Aynı zamanda hukukçu olan Prof Dr. Mustafa Kamalak, Hidayet Karaca ve 62 polis hakkında tahliye kararı veren hakimlerin tutuklanmasının kabul edilemez olduğunu söyledi. Hukuka göre insanların tutuklanmasını gerektiren durumların belli olduğuna dikkat çeken Kamalak, "Mevcut iktidarın çıkarttığı 5271 CMK'ya göre hangi hallerde insanların tutuklanması gerektiği bildirilmiş. 100 ve 101.maddelerine göre bir kişinin adresi belli değil ise, serseri bir hayat yaşıyorsa ve kaçma ihtimali varsa tutuklanabilir. Hakim savcı tutukluyorsun, bunların kaçma ihtimali mi var? Tutuklama bir baskı aracı olarak kullanılmamalı. Hakimi kararından dolayı tutuklamak kararı kabul edilemez. Hukuku hakkı savunmak ne zamandan beri 'paralelci olmak' oldu." şeklinde konuştu. Kamalak, tutuklamalarla korku dehşeti saçıldığı beyanında bulundu.

"HOCAEFENDİ'NİN SİLAHLI TERÖR ÖRGÜTÜ OLARAK SUÇLANMASI KOMİK" 

Kamalak, gazetecilere Fethullah Gülen Hocaefendi ile ilgili de soru yöneltti. Her gün Hocaefendi'ye yönelik iddiaları dile getiren gazetece temsilcilerinin de bulunduğu toplantıda, Kamalak'ın, "Elinizi vicdanınıza koyun,Fethullah Gülen Hocaefendi'ye silahlı terör örgütü lideri kim diyebilir? Buna inanılır mı?" sorusuna kimsenin sesinin çıkmaması dikkat çekti. Kamalak, Hocaefendi'nin askerden sonra belki askerde bile eline silah değdiğine inanmadığını söyledi.

"AÇIĞA ALINAN VE ZORUNLU EMEKLİYE SEVK EDİLEN POLİSLERİN HAKKI GASP EDİLDİ" 
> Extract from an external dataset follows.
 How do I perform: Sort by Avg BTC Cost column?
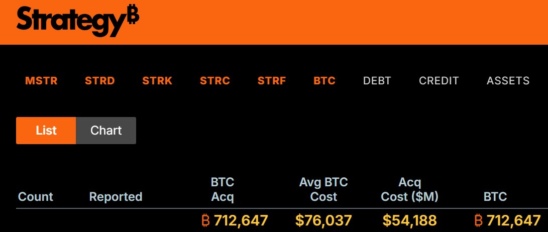[323, 189]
İktidar tarafından zorla emekliye sevk edilerek meslekleri ellerinden alınan polislerin durumuna yönelik konuşan Destici, "Paralelci yaftasıyla 3 bin 500 polisimiz, 1.sınıf emniyet müdürümüz tasfiye ediliyor. Allah'tan korkmak lazım, bunların hepsine paralelci iftirası atarak tasfiye etmek, bunların aileleri var çocukları var. Bunların içinde ülkücü, milliyetçi, Menzil ve İsmailağa cemaatinden vs her türden insan var. Sırf verdiğiniz yanlış kararı toplumu inandırmak için veya taraftar edinmek için 3 bin 500'ünüde emekli ediyorsun. Açıklasınlar bakim bu isimleri tek tek. Bunlar kimmiş." ifadelerini kullandı. 28 Şubat ta ve 80 darbesinde nasıl hak ihlalleri gündeme geldiyse şimdide onlar oluyor diyen Destici, "Biz 12 Eylül referandumunda bu ihlaller son bulsun diye oy verdik. Burada da hak gaspları var ve mutlaka bu gaspların iadesi yapılacaktır." şeklinde konuştu.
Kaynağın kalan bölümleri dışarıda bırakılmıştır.